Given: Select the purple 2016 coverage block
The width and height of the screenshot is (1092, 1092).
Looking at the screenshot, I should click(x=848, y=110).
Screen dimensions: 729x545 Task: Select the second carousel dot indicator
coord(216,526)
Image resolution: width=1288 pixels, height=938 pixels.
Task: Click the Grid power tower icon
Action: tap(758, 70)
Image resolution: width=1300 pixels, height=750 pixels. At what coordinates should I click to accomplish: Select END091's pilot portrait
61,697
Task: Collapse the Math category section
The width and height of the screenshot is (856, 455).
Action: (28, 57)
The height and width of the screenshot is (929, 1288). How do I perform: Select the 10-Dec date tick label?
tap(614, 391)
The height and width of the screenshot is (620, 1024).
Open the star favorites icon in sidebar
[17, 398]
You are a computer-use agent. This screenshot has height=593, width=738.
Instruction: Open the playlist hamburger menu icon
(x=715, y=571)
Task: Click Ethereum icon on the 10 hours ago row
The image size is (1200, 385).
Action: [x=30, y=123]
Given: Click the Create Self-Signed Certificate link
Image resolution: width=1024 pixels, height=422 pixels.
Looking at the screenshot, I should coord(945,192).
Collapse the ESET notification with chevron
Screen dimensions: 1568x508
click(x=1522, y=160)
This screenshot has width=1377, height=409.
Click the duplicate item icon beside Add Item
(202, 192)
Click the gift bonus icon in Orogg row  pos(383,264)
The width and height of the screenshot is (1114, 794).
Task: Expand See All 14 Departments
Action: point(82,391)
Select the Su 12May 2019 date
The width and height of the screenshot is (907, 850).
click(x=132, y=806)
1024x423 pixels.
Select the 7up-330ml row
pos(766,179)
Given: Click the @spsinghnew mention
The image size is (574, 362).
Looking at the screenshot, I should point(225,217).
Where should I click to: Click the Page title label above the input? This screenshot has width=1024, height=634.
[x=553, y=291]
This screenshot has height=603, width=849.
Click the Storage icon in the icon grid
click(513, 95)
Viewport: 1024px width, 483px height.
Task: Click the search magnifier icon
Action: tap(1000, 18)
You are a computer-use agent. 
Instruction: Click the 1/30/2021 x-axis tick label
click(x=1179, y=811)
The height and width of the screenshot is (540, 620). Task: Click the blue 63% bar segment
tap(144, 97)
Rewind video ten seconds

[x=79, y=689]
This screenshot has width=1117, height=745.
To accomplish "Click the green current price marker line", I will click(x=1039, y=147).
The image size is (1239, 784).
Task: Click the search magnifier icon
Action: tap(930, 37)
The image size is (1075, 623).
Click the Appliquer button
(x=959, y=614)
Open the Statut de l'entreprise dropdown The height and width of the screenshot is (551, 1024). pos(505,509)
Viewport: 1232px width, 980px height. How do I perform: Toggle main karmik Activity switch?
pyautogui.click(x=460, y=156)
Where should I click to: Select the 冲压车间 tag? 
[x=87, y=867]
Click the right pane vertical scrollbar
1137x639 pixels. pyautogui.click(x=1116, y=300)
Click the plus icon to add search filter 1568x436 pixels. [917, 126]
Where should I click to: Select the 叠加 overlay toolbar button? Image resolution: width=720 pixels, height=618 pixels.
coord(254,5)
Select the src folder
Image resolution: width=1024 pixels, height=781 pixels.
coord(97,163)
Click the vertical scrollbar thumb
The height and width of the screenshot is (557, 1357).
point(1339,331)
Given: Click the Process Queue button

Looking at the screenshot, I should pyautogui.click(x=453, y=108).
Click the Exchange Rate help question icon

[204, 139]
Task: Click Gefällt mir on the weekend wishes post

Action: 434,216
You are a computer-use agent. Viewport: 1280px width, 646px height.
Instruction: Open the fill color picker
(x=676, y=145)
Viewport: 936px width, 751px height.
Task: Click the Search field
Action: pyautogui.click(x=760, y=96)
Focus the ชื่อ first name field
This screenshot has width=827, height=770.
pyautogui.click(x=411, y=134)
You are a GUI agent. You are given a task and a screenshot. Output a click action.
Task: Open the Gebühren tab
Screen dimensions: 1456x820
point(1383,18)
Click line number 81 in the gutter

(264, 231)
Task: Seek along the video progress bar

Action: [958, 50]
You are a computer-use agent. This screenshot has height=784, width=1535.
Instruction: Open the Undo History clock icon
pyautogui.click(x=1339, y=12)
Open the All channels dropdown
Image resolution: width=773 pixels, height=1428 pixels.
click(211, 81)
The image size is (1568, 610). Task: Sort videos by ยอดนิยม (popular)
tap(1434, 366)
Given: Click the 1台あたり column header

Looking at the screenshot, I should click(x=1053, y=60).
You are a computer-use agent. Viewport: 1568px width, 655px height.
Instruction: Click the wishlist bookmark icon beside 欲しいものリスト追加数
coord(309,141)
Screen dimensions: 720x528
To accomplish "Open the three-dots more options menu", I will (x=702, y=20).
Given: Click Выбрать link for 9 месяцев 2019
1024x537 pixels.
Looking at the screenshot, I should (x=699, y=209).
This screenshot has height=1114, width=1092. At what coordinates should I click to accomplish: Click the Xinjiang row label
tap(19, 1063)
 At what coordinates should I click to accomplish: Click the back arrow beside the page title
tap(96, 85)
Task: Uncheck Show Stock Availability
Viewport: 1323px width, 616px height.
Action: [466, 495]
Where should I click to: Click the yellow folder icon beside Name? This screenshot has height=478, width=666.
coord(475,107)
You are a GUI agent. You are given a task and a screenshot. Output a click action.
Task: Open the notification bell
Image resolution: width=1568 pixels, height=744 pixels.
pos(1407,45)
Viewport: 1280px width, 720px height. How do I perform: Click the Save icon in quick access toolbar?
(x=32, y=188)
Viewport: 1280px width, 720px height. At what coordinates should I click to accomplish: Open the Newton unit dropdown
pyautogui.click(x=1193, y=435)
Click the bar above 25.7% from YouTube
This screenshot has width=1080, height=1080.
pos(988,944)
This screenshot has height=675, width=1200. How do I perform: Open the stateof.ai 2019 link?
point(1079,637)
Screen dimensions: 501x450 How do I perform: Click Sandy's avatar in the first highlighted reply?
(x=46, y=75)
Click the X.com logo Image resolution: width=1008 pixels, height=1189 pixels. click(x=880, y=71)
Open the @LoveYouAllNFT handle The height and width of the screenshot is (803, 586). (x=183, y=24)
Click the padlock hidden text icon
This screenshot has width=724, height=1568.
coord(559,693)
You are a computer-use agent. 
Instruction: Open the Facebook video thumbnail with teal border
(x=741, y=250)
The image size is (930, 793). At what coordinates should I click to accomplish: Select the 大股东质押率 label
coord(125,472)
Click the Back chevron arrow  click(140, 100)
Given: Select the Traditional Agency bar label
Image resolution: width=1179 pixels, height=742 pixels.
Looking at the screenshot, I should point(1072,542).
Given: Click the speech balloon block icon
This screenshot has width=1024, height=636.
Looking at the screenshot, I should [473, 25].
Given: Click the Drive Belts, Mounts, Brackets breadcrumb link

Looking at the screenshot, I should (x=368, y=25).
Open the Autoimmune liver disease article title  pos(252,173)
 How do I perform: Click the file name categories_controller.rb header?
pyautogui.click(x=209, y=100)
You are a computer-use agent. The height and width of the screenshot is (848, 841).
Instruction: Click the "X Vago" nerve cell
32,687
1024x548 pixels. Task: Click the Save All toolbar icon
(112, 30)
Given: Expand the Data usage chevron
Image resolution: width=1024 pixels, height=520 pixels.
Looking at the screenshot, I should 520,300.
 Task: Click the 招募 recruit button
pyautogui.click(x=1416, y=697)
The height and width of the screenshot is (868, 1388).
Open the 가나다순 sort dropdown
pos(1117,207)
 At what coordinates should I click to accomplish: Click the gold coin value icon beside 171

+ + + + + + +

**Task brief:** Output the lines above between the one holding "Task: Open the notification bell" and the one holding "Click the X.com", inclusive, with nothing before or after them.

**Written solution:**
Task: Open the notification bell
Image resolution: width=1568 pixels, height=744 pixels.
pos(1407,45)
Viewport: 1280px width, 720px height. How do I perform: Click the Save icon in quick access toolbar?
(x=32, y=188)
Viewport: 1280px width, 720px height. At what coordinates should I click to accomplish: Open the Newton unit dropdown
pyautogui.click(x=1193, y=435)
Click the bar above 25.7% from YouTube
This screenshot has width=1080, height=1080.
pos(988,944)
This screenshot has height=675, width=1200. How do I perform: Open the stateof.ai 2019 link?
point(1079,637)
Screen dimensions: 501x450 How do I perform: Click Sandy's avatar in the first highlighted reply?
(x=46, y=75)
Click the X.com logo Image resolution: width=1008 pixels, height=1189 pixels. click(x=880, y=71)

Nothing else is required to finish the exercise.